More precisely, the statement is as follows:

Theorem: Let $f: \mathbb{C} \rightarrow \mathbb{C}$ be holomorphic. Then $f \circ f: \mathbb{C} \rightarrow \mathbb{C}$ always has a fixed point unless $f$ is a translation $z \mapsto z+b, b \neq 0$.

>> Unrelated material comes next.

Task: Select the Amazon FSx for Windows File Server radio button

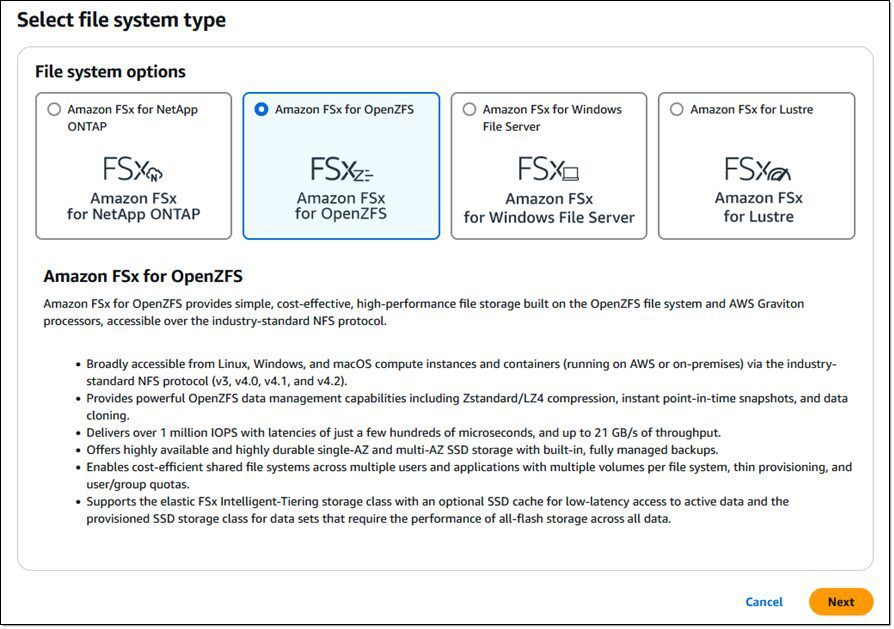Action: pyautogui.click(x=469, y=110)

Proof. Suppose $f \circ f$ has no fixed points. Then $f$ also has no fixed points (if it has then that also fixed point of $f \circ f$), and it follows that $$g(z):=\left.\frac{f(f(z))-z} {f(z)-z}\right. $$ is entire function. This function omits the values $0$ and $1$ ( If it does then that implies flex point) ; hence, by Picard, there exists a $c \in \mathbb{C} \backslash\{0,1\}$ with $$ f(f(z))-z=c(f(z)-z), \quad z \in \mathbb{C} $$ By differentiation and rearranging terms gives $$f^{\prime}(z)\left[f^{\prime}(f(z))-c\right]=1-c .$$ Since $c \neq 1$ (if equals to 1 then it implies fixed point), $f^{\prime}$ has no zeros and $f^{\prime}(f(z))$ is never equal to $c$. Thus $f^{\prime} \circ f$ omits the values 0 and $c \neq 0$ by Picard, $f^{\prime} \circ f$ is therefore constant. It follows that $f^{\prime}=$ constant, hence that $f(z)=a z+b .$ Since $f$ has no fixed points, $a=1$ and $b \neq 0$

So we have proved that when $f\circ f$ has no fixed point, then $f$ is translation.